I think of Coletta’s children, of my friends Cliff and Tony and Beatrice and so many others I have met. Are there nights that they simply long for someone to hold them tight and whisper words of love and encouragement to them? Are there nights where they cry alone in their beds because there is no other acceptable way to let out their emotions? I am thinking probably so. Again, because of the cultural norms, I’m not sure how much at this point I can actually hug and hold those kids. But like my mom, I’m praying that God will give me the opportunities to be His arms around others, whether I can actually touch them or not.
I read a quote today by Mother Teresa that said this,
“Christ has no body on earth but yours,
no hands but yours,
no feet but yours.
Yours are the eyes through which
Christ’s compassions for the world is to look out;
yours are the feet with which He is to go about doing good;
and yours are the hands with which He is to bless us now.”
I’m praying that God will use the experiences I am having here to teach me how better to be His body, His hands, His feet, His eyes.

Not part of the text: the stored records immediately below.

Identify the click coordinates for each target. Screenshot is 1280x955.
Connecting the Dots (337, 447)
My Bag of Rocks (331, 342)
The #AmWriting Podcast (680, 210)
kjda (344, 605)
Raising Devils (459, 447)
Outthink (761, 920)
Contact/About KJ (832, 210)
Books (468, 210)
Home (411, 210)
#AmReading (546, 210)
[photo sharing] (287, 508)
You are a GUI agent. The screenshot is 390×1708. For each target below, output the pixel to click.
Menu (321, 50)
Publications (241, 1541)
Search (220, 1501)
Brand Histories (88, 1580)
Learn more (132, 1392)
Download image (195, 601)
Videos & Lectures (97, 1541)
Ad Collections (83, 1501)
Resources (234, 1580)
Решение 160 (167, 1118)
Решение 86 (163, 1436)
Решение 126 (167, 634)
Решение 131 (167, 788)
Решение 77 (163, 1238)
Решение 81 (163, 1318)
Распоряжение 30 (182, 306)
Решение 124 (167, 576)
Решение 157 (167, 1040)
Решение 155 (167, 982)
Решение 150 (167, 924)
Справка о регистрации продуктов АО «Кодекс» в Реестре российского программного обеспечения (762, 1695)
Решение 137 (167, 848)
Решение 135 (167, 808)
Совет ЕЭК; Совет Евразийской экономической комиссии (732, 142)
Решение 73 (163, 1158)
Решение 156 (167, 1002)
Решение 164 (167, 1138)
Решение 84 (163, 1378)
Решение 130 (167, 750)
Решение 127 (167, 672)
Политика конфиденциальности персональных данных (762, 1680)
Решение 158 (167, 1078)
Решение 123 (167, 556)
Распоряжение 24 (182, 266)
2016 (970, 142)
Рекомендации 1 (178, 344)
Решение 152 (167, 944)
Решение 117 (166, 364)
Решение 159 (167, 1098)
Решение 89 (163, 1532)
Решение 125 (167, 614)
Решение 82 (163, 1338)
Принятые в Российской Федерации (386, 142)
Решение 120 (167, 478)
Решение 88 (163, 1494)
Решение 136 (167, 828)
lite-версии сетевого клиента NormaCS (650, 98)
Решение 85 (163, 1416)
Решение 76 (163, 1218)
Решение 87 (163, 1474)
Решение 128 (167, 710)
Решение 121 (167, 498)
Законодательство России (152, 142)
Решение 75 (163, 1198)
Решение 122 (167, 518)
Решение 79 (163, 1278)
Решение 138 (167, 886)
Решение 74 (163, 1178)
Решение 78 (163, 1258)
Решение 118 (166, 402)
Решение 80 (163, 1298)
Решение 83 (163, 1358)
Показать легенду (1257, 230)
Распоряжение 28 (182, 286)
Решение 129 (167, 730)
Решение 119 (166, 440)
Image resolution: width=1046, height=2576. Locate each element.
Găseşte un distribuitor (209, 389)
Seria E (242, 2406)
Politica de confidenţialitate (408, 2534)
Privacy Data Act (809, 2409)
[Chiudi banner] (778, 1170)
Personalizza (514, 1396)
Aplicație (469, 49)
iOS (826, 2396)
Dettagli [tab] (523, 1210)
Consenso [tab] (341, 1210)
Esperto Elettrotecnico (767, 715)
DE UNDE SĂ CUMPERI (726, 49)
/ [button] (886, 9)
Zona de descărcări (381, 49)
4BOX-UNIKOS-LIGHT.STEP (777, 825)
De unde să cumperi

Realization Number Three: I’m tired of being white in Kenya. That might sound a bit silly and I’ll admit that I wrote it, re-read it and then smiled. But it’s true. I had a super frustrating experience in which I found I tend to be regarded in one of two ways in Kenya: either they are interested in me because of the perceived money I represent, or because of the posterity involved with having contact with a mzungu. Both are equally tiring. It is exhausting to constantly be asked for money from people on the street, and it’s just as hard to know when I walk into a school or organization, that instantly hopes are raised that I might be able to help them financially. Shoving money at people is not the answer to the problems in Africa, I’m convinced of that. And of all the things I have to offer, honestly, money is nowhere close to the top of the list. But often it feels like that is the only thing people want from me, the only thing they think I have to give.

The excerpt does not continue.